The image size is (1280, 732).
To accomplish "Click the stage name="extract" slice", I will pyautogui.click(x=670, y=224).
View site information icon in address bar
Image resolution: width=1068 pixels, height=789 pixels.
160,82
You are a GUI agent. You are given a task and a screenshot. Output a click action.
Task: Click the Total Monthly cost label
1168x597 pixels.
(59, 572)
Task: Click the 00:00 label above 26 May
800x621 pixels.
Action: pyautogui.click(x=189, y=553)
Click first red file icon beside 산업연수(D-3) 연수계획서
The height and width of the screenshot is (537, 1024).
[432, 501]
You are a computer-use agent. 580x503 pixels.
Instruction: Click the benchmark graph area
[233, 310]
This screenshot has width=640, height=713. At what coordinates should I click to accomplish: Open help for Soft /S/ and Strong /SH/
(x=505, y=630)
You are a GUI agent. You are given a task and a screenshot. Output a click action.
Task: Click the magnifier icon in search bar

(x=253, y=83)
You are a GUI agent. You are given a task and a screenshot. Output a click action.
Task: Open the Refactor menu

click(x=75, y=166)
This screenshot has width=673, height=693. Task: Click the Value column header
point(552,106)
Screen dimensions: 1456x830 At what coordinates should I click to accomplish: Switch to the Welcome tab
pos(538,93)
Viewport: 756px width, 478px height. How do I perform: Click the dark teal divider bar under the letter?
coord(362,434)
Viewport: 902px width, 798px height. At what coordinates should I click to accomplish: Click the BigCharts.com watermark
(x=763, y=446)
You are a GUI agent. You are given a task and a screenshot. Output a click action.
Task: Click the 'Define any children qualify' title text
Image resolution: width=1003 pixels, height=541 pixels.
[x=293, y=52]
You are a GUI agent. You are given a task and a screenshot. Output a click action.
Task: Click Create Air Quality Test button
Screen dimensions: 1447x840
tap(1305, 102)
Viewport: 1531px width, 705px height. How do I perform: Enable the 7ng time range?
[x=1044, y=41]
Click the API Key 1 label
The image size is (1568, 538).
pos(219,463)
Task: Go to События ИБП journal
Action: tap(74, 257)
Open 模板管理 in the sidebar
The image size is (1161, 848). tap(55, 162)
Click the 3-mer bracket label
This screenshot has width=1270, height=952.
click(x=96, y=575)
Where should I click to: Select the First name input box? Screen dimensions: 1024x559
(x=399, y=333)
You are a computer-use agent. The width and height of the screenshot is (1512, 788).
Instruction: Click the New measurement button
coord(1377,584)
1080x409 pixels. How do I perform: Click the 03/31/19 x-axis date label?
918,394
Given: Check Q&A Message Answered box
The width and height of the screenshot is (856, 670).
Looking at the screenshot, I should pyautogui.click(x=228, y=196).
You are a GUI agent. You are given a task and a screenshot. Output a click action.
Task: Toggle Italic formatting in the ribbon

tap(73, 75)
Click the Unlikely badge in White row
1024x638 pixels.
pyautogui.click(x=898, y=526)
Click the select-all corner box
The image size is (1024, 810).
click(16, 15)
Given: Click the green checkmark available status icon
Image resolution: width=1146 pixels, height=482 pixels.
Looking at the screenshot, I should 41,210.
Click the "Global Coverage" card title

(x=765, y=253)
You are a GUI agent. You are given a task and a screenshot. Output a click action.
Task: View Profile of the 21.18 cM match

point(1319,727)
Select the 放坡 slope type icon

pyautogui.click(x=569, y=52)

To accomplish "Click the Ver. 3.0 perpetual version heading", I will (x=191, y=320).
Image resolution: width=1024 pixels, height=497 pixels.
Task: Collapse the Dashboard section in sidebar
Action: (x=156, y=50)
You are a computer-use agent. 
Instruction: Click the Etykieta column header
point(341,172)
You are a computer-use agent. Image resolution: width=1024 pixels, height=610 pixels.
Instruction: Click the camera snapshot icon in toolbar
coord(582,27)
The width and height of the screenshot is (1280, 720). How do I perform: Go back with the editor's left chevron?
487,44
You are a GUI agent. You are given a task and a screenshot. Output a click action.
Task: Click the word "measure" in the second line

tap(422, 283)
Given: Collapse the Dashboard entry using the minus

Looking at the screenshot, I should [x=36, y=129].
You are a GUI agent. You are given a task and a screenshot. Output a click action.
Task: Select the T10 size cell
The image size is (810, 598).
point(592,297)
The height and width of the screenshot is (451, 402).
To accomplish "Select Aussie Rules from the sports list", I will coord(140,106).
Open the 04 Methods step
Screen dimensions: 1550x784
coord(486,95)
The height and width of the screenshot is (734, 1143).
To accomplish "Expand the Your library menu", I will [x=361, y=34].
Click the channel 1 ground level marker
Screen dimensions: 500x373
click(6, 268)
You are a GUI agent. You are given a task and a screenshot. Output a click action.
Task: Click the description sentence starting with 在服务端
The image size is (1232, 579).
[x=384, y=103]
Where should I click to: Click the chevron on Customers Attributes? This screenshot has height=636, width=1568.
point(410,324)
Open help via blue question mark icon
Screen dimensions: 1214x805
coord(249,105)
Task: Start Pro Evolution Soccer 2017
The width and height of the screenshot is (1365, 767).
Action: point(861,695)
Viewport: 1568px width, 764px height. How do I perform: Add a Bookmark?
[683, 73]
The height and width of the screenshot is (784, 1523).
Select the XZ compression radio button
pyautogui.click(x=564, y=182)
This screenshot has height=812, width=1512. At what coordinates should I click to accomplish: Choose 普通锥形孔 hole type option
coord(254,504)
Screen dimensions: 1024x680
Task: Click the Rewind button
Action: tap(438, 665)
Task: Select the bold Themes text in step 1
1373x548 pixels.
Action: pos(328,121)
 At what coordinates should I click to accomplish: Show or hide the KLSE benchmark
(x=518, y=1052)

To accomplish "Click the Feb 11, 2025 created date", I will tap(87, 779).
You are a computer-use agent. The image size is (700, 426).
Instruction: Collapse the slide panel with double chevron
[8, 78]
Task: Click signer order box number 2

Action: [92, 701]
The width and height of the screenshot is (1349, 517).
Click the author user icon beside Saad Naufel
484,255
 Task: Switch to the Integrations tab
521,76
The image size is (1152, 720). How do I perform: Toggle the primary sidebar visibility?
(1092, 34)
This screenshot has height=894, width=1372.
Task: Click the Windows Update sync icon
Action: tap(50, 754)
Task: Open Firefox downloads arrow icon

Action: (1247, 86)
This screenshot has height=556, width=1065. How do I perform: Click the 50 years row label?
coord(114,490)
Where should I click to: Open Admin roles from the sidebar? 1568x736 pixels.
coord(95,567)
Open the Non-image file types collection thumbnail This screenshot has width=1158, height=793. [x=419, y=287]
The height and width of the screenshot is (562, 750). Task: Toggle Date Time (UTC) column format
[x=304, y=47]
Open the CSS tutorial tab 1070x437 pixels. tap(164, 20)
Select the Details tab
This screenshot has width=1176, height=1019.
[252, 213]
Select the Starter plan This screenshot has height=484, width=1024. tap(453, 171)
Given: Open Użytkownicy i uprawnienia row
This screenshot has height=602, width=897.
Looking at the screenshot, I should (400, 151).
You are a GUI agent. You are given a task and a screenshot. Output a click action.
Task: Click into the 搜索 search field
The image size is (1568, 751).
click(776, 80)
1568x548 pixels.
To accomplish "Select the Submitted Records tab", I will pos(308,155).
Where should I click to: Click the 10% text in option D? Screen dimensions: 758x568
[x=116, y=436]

------------------------

Turn the rows above, from the very first line through the line containing "pos(538,93)", into a Markdown table with the columns No. and Entry. Number each line and put its text beside it, leaving out blank lines.

Right answer:
| No. | Entry |
|---|---|
| 1 | The image size is (1280, 732). |
| 2 | To accomplish "Click the stage name="extract" slice", I will pyautogui.click(x=670, y=224). |
| 3 | View site information icon in address bar |
| 4 | Image resolution: width=1068 pixels, height=789 pixels. |
| 5 | 160,82 |
| 6 | You are a GUI agent. You are given a task and a screenshot. Output a click action. |
| 7 | Task: Click the Total Monthly cost label |
| 8 | 1168x597 pixels. |
| 9 | (59, 572) |
| 10 | Task: Click the 00:00 label above 26 May |
| 11 | 800x621 pixels. |
| 12 | Action: pyautogui.click(x=189, y=553) |
| 13 | Click first red file icon beside 산업연수(D-3) 연수계획서 |
| 14 | The height and width of the screenshot is (537, 1024). |
| 15 | [432, 501] |
| 16 | You are a computer-use agent. 580x503 pixels. |
| 17 | Instruction: Click the benchmark graph area |
| 18 | [233, 310] |
| 19 | This screenshot has width=640, height=713. At what coordinates should I click to accomplish: Open help for Soft /S/ and Strong /SH/ |
| 20 | (x=505, y=630) |
| 21 | You are a GUI agent. You are given a task and a screenshot. Output a click action. |
| 22 | Task: Click the magnifier icon in search bar |
| 23 | (x=253, y=83) |
| 24 | You are a GUI agent. You are given a task and a screenshot. Output a click action. |
| 25 | Task: Open the Refactor menu |
| 26 | click(x=75, y=166) |
| 27 | This screenshot has width=673, height=693. Task: Click the Value column header |
| 28 | point(552,106) |
| 29 | Screen dimensions: 1456x830 At what coordinates should I click to accomplish: Switch to the Welcome tab |
| 30 | pos(538,93) |